> _Raw data_:

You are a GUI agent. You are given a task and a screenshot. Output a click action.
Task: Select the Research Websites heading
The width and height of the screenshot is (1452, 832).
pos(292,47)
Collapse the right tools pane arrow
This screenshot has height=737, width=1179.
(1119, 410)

> _What is expected_:
All entries are to be output exactly as they stand.

> _Answer for the task_:
You are a GUI agent. You are given a task and a screenshot. Output a click action.
Task: Select the Research Websites heading
The width and height of the screenshot is (1452, 832).
pos(292,47)
Collapse the right tools pane arrow
This screenshot has height=737, width=1179.
(1119, 410)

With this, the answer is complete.